-- GIVEN TEXT --
- - - - -
More than anything, the Knicks have played an identifiable brand of successful basketball under head coach Tom Thibodeau.

Tom Thibodeau was the unanimous MVP last season. Thibodeau not only did his job masterfully but also the job of Steve Stoute. Stoute, for those who do not remember, was hired by the team last year as a brand consultant with the goal to make the Knicks cool again.

And while I’m grateful for perhaps Stoute’s involvement in the improved in-game music selection at the Garden, it is Thibodeau who successfully shepherded the rebrand.

One of the many things Knicks teams over the years have missed the mark on has been developing a brand, a standard, any identifiable trait other than dysfunction. For example, when you thought about gritty defense, you thought about the Memphis Grizzlies. When you thought about a well-executed offense with a lot of picks and ball movement, you thought San Antonio Spurs. When you thought about star destinations, you thought of the Los Angeles Lakers or the Miami Heat.

Life is too good right now to reminiscence on the days of Don Chaney and Isaiah Thomas, just know 2001–08 was dark and featured none of those things. The organization’s turnover resembled an Amazon warehouse, and the team was the furthest thing from a star destination.
- - - - -
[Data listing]
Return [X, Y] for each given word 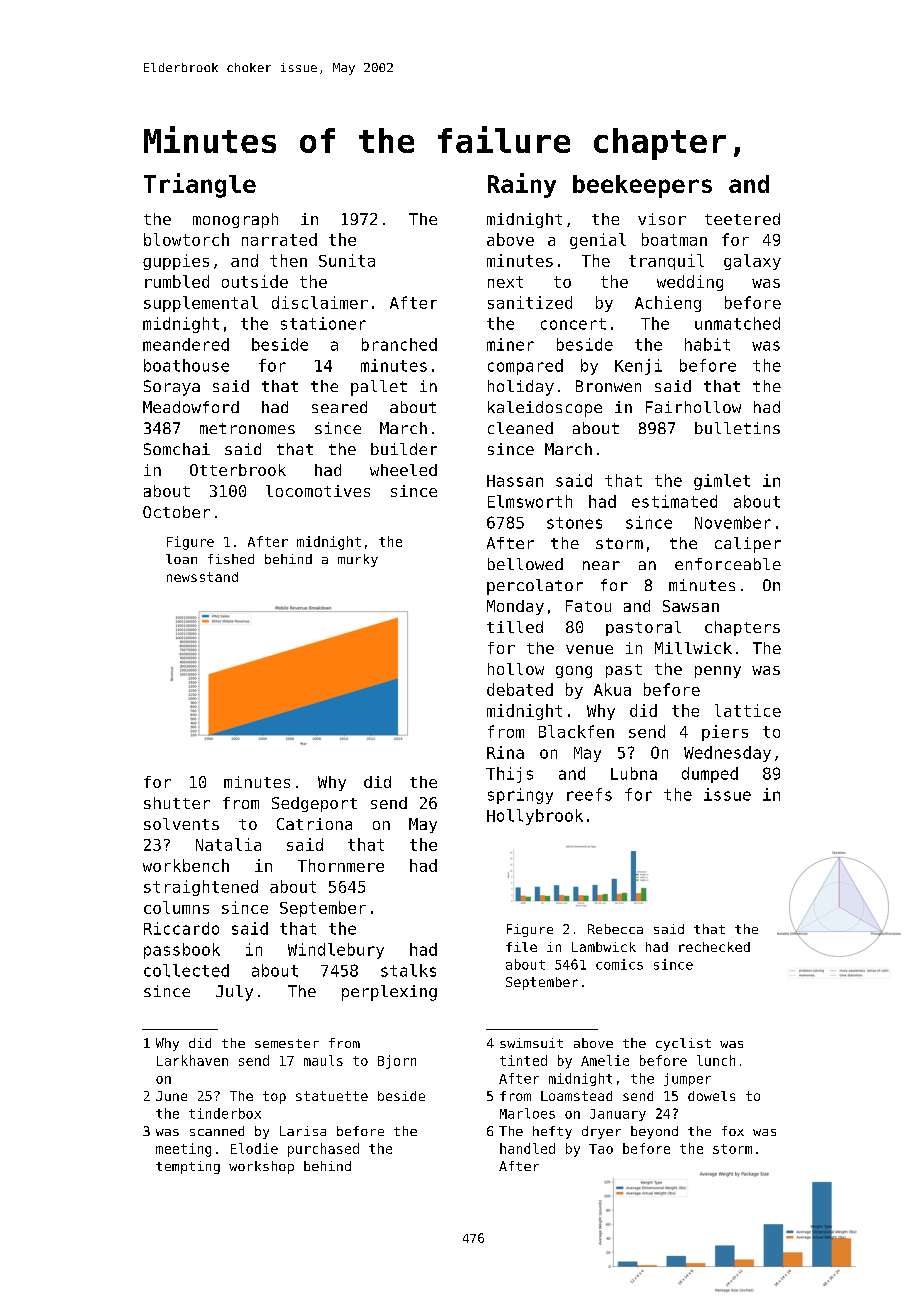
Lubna [634, 773]
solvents [181, 824]
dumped [710, 775]
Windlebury [336, 951]
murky [358, 560]
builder [404, 449]
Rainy [522, 185]
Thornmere [341, 865]
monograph [235, 220]
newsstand [202, 577]
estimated [674, 501]
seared [339, 407]
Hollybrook [535, 817]
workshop [261, 1167]
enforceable [728, 564]
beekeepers [642, 186]
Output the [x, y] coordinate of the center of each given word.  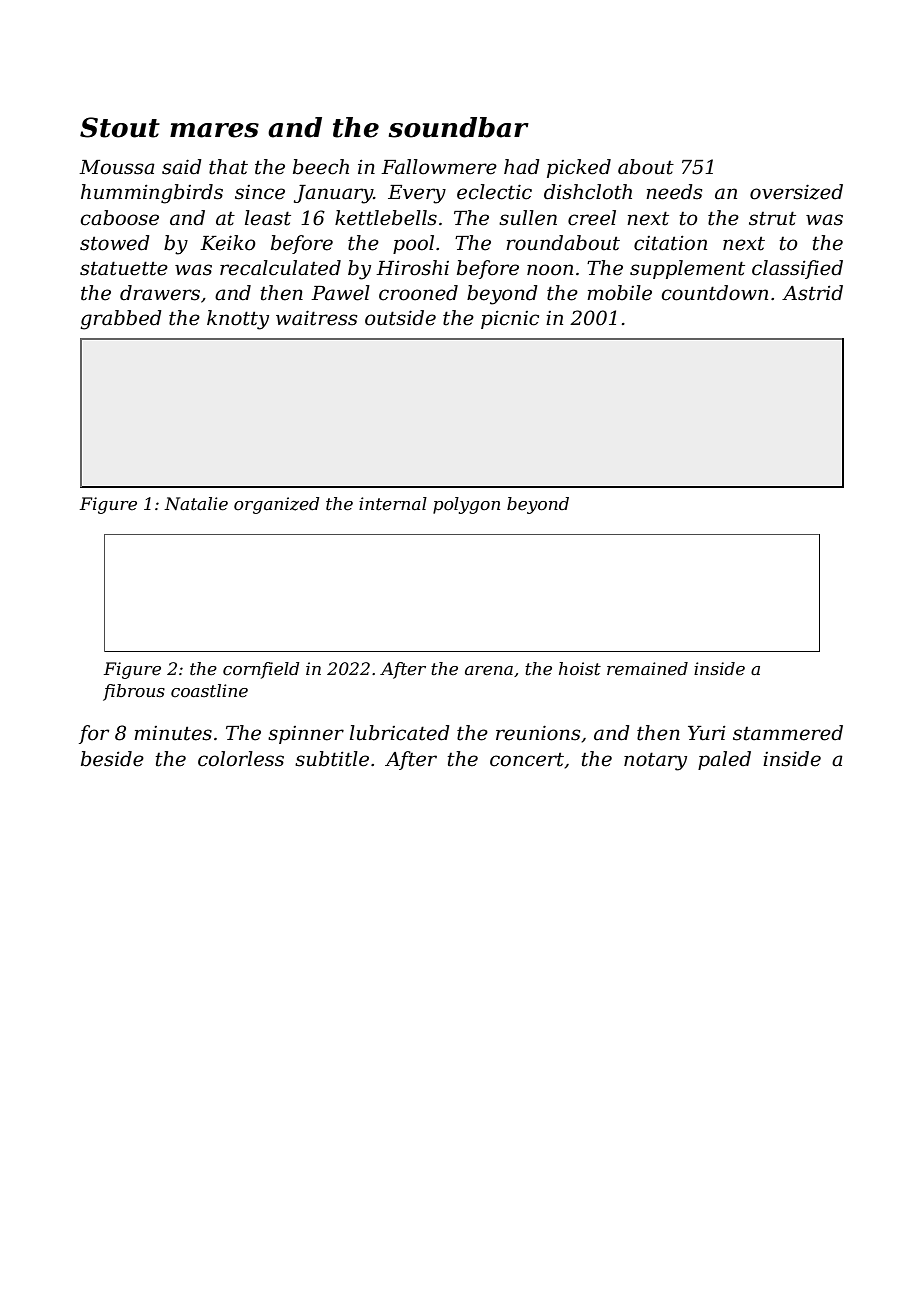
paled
- - - - -
-- WHAT YOU HAVE TO DO --
In the Knicks text, rewrite the part between "More than anything, the" and "shepherded the rebrand.", inclusive, putting "marketing adviser" in place of "brand consultant".

-- COMPLETE ANSWER --
More than anything, the Knicks have played an identifiable brand of successful basketball under head coach Tom Thibodeau.

Tom Thibodeau was the unanimous MVP last season. Thibodeau not only did his job masterfully but also the job of Steve Stoute. Stoute, for those who do not remember, was hired by the team last year as a marketing adviser with the goal to make the Knicks cool again.

And while I’m grateful for perhaps Stoute’s involvement in the improved in-game music selection at the Garden, it is Thibodeau who successfully shepherded the rebrand.